Assembling WebAssembly

Jun 6, 2017

by JF Bastien, Keith Miller, Saam Barati

We’re pleased to announce that WebKit has a full WebAssembly implementation.

Dynamic Duo

WebAssembly is a no-nonsense sidekick to JavaScript. It isn’t meant to be hand-written; rather, it’s a low-level binary format designed to be a suitable compilation target for existing languages such as C++. The WebAssembly code that the browser sees will already have undergone high-level, language-specific optimizations. This is great because it means implementations don’t have to know about how C++ or other languages are optimized. Running expensive language-specific optimization on the developers’ machines allows WebKit to focus on target-specific optimizations. It also means that we can focus WebAssembly compiler optimizations on fast code delivery and predictable performance.

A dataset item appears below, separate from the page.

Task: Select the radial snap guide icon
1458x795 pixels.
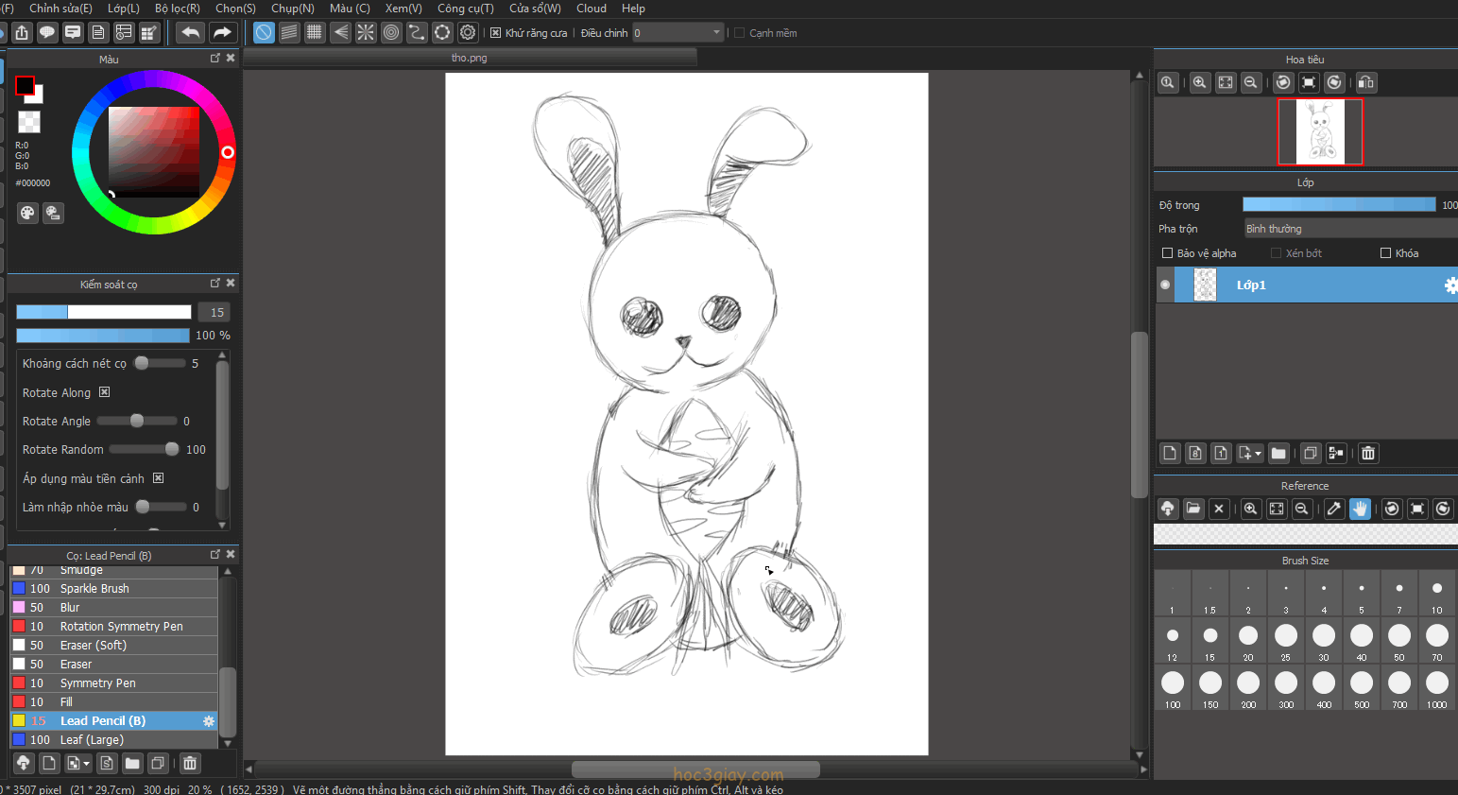Action: [366, 33]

WebAssembly cannot do everything that JavaScript does. For example, WebAssembly cannot access the DOM except by calling into JavaScript. WebAssembly is meant to be used in conjunction with JavaScript. The JavaScript / WebAssembly dynamic duo work in partnership, allowing JavaScript to stay focused on taking over the world, while WebAssembly accelerates computation-intensive tasks.

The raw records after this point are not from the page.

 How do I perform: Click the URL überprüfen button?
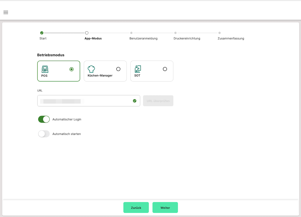158,101
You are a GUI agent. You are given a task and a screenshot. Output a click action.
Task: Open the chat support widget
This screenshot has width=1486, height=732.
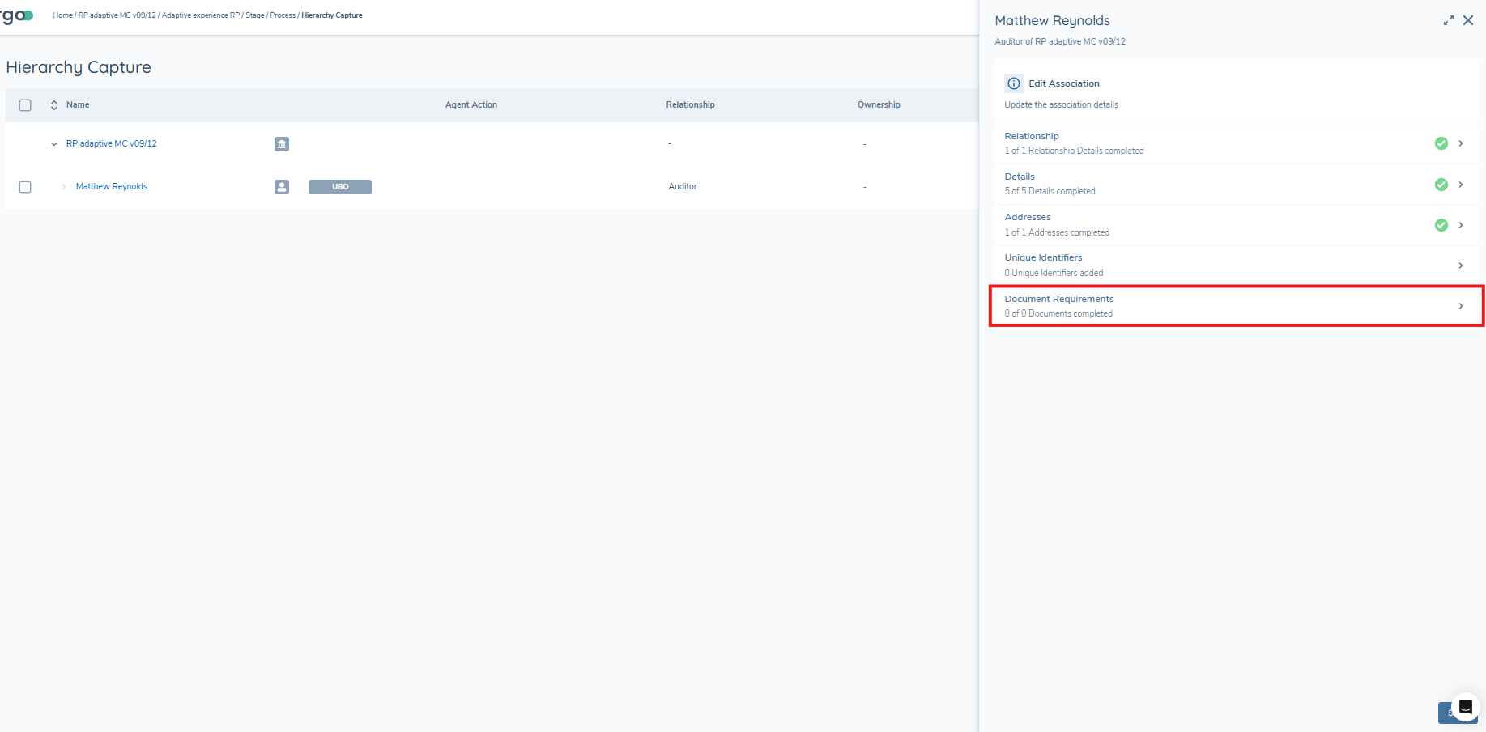tap(1465, 707)
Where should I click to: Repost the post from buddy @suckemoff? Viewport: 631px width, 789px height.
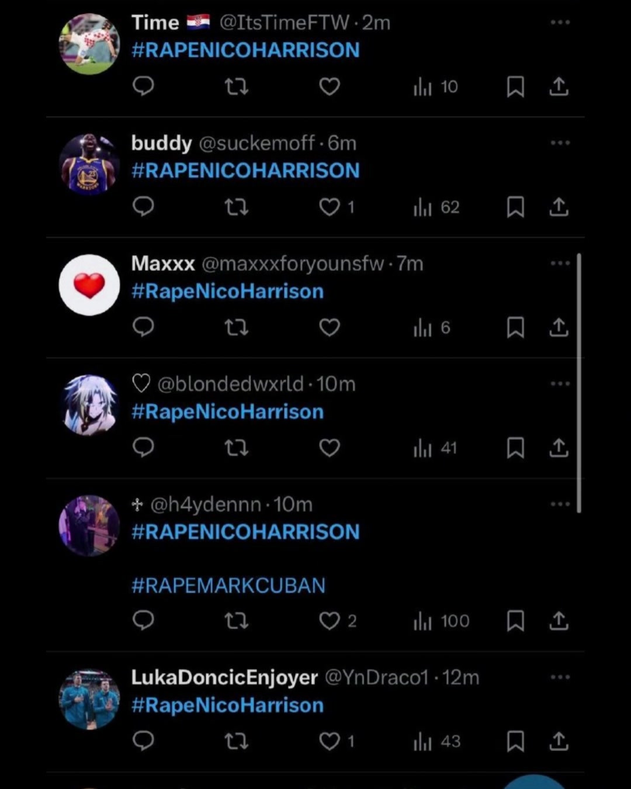click(x=237, y=207)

The web wouldn’t be itself without security and portability. WebAssembly delivers on both fronts. It executes C++ code at near native speed with the same joker-less security guarantees that JavaScript offers. Our implementation supports WebAssembly on x86-64 as well as ARM64 platforms. Portable performance is really where WebAssembly shines: the WebAssembly virtual Instruction Set Architecture was designed to be an ideal compilation target for today’s modern processors.

Sidekick

WebAssembly fits in with the rest of the web platform, as a good sidekick would. It re-uses existing web APIs and exposes a new JavaScript API. WebAssembly has four core concepts: WebAssembly.Module, WebAssembly.Instance, WebAssembly.Memory, and WebAssembly.Table. A module represents code and is similar to a program on disk, whereas an instance is an execution of that program. There can be multiple concurrently executing instances of the same module. Finally, a memory represents an instance’s heap. It is contiguous, bounds-checked, and can be exposed to JavaScript as an ArrayBuffer. All WebAssembly memory operations operate on the instance’s memory. Finally, a table holds handles to WebAssembly functions, allowing indirect calls within an instance to target different functions with the same signature (in C++-speak: virtual functions and function pointers). Interestingly, instances can share the same memory, and tables can call directly across instances which enables dynamic linking.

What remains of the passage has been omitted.